### Kutipan Bacaan
Imam Abu Hanifah rahimahullāh berada di majlis bersama para muridnya di masjid. Ketika sedang asyiknya menjelaskan masalah fiqih, tiba-tiba masuk ke masjid seorang pria tampan, bergaun mewah, tampaknya ia seorang ahli bahasa, berilmu dan ahli sastra.
Ketika Abu Hanifah melihat postur tubuh orang itu, maka Abu Hanifah berpikir bahwa ia seorang yang berilmu, ahli sastra dan retorika (balaghah), serta keterampilan dan intuisi. Sehingga Abu Hanifah segera menghormati kehadirannya. Kemudian beliau mengimbangi duduknya orang tersebut. Beliau mengangkat sorbannya dan bersila. Padahal beliau rahimahullah—sebagaimana diriwayatkan—tengah menderita sakit di lututnya. Namun di majlis itu, beliau tidak menjulurkan kakinya, menahan rasa sakit, dan terus bersila untuk menghormati orang itu. Bahkan beliau berhenti menjelaskan pelajaran untuk para muridnya. Lalu, beliau menghadap pada orang itu, seperti menghadap para ulama, ahli sastra dan penguasa, karena ulama memiliki kehormatan yang tinggi dan kemampuan yang memadai. Dalam hal ini penyair berkata:
العلمُ يَبـني بُيوتاً لا عِمَـادَ لهـا * والجهلُ يَهدِمُ بَيتَ العِـزِّ والكَرَمِ
Ilmu itu membangun rumah-rumah tampa tiang
Bodoh itu menghancurkan rumah yang megah dan mewah
Semua yang di masjid melihat keadaan orang itu, sehingga mereka mengaguminya dengan melihat ketampanan dan keindahan luarnya. Sejak awal duduk orang tersebut tidak berbicara sepatah katapun. Terkait sikapnya ini pepatah mengatakan:
الرِّجَالُ أَسْوَارٌ مَا لَمْ تَتَكَلَّمْ
“Seseorang adalah pagar selama ia belum berbicara.”

### Data Tercatat
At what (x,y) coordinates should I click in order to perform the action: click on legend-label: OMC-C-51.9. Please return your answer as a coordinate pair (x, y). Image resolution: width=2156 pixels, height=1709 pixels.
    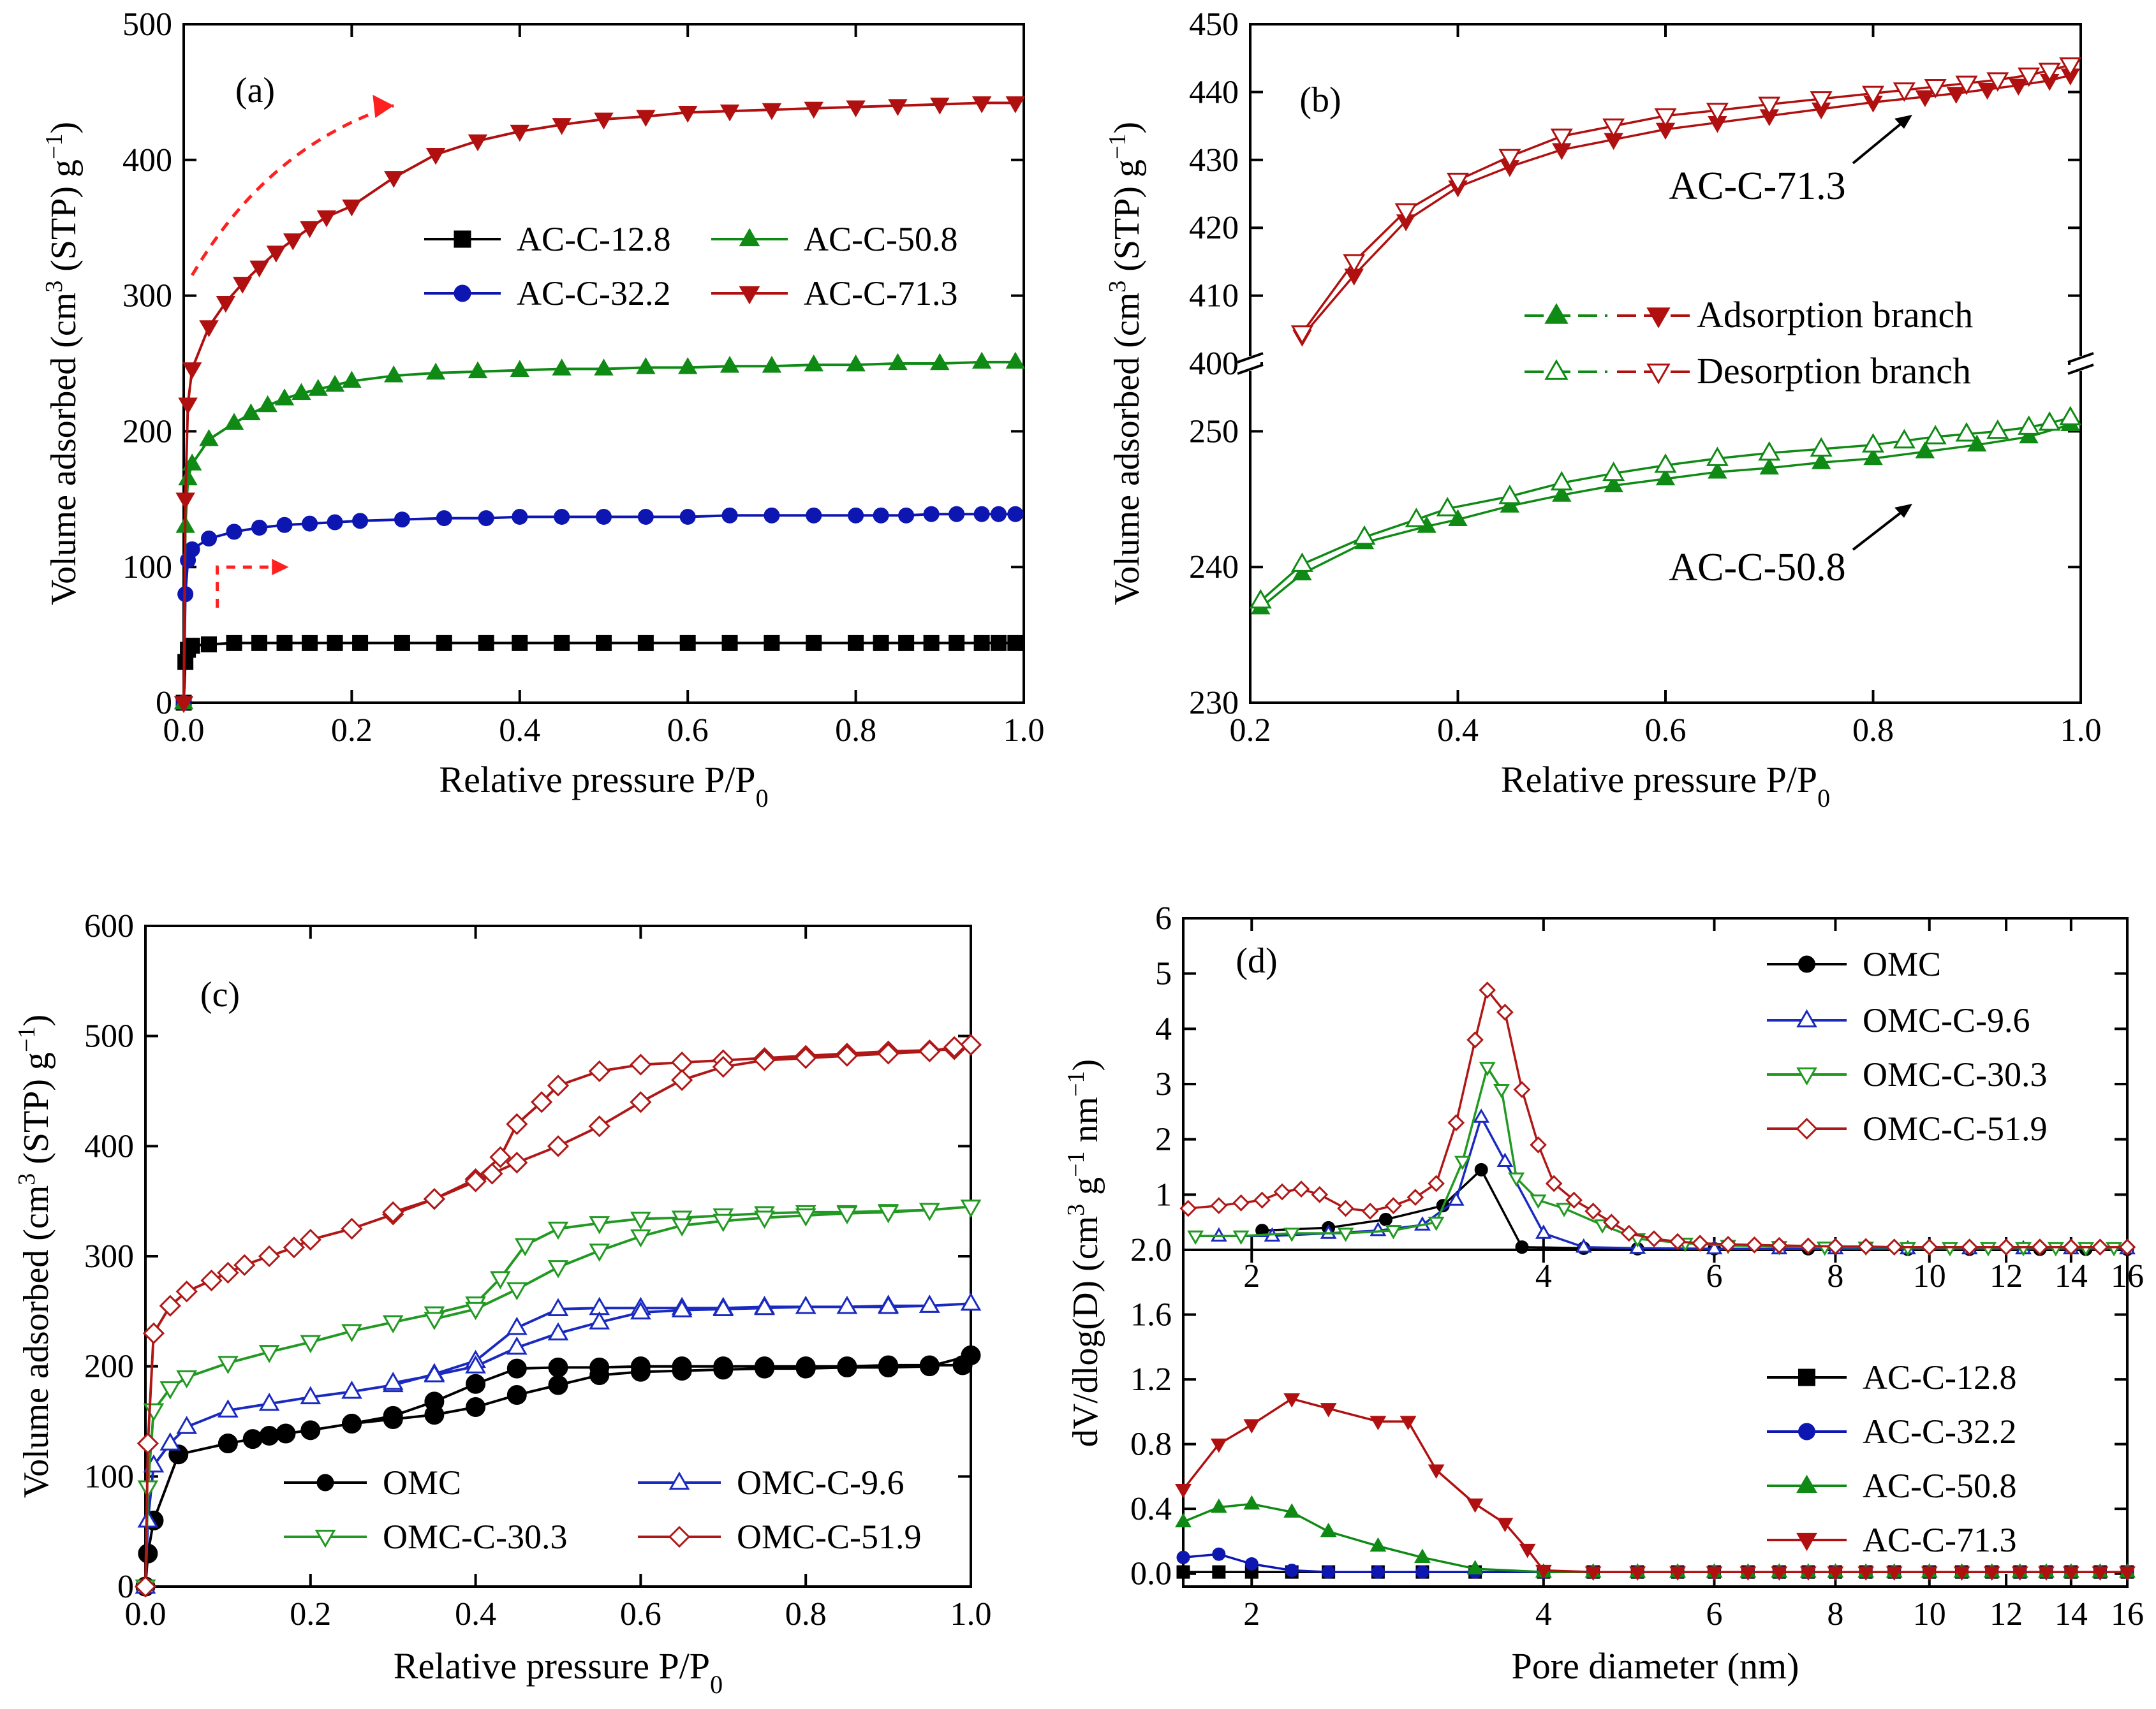
    Looking at the image, I should click on (1955, 1129).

### Petunjuk Tugas
1. Dalam kutipan bacaan tentang Imam Abu Hanifah, apa yang dilakukan beliau di majlis meskipun lututnya sedang sakit?
2. Tuliskan lanjutan kisah tentang Imam Abu Hanifah dan pria tampan di masjid itu, mulai setelah kalimat terakhir dalam kutipan bacaan.

### Jawaban per Nomor
1. Beliau tidak menjulurkan kakinya, menahan rasa sakit, dan terus bersila untuk menghormati orang itu.

2.
Arti pepatah ini adalah, bahwa seseorang tidak ubahnya pagar, sehingga apa yang di belakangnya tidak terlihat sampai ia berbicara, dan ketika ia berbicara, maka tersingkaplah apa yang disembunyikannya. Sebab, pagar (dinding) menyembunyikan kebun-kebun yang dipenuhi bunga-bunga putih di belakangnya; pagar menyembunyikan kota-kota indah yang memiliki banyak sungai; dan pagar juga menyembunyikan barang-barang yang terbenam di belakangnya hingga untuk mengetahuinya ada orang yang datang pada peramal.
Setelah beberapa saat, orang itu bertanya pada Abu Hanifah: “Wahai Abu Hanifah, saya bertanya padamu, jawablah jika engkau benar-benar alim, dimana fatwamu dinantikan banyak orang!” Awalnya Abu Hanifah merasa bahwa beliau tengah ditanya oleh seorang alim dalam masalah agama yang kealimannya tidak diragukan lagi. Abu Hanifah berkata: “Silahkan.” Orang itu berkata: “Kapan orang yang berpuasa berbuka?” Setelah orang itu bertanya, Abu Hanifah merasa bahwa ia ingin suatu yang mendalam dari pertanyaan ini, namun pertanyannya gampang dan mudah, yang bisa saja dijawab oleh anak kecil. Akan tetapi Abu Hanifah mengira bahwa orang ini ingin menguji kesabarannya dengan pertanyaan dangkal dan sederhana. Sehingga Abu Hanifah tetap menghormati orang tersebut.
Abu Hanifah menjawab: “Orang yang berpuasa berbuka jika matahari telah terbenam.” Setelah mendengar jawaban Abu Hanifah, orang itu tampak serius, seakan-akan ia menemukan sesuatu yang bisa menjatuhkannya. Orang itu kembali bertanya: “Jika matahari tidak terbenam di hari itu, bagaimana hai Abu Hanifah?” Setelah pertanyaan kedua ini, terlihat jelas oleh Abu Hanifah apa yang disembunyikan oleh pagar orang itu. Memang, pagarnya berupa bangunan yang sempurna, catnya bagus, penuh warna dan kokoh. Namun sayangnya, itu adalah pagar kuburan! Bukan kuburan manusia, namun kuburan kebodohan.
Abu Hanifah tersenyum menyeringai melihat orang itu. Kemudian ada ungkapan terkenal yang ditulis dalam lembaran berjilid-jilid sejarah dengan tinta emas, sehingga menjadi pepatah yang diwariskan ulama salaf untuk ulama khalaf, yaitu:
آنَ لِأَبِي حَنِيفَة أَن يَمُدَّ رِجْلَيهِ
“Saatnya Abu Hanifah untuk menjulurkan (meregangkan) kedua kakinya.”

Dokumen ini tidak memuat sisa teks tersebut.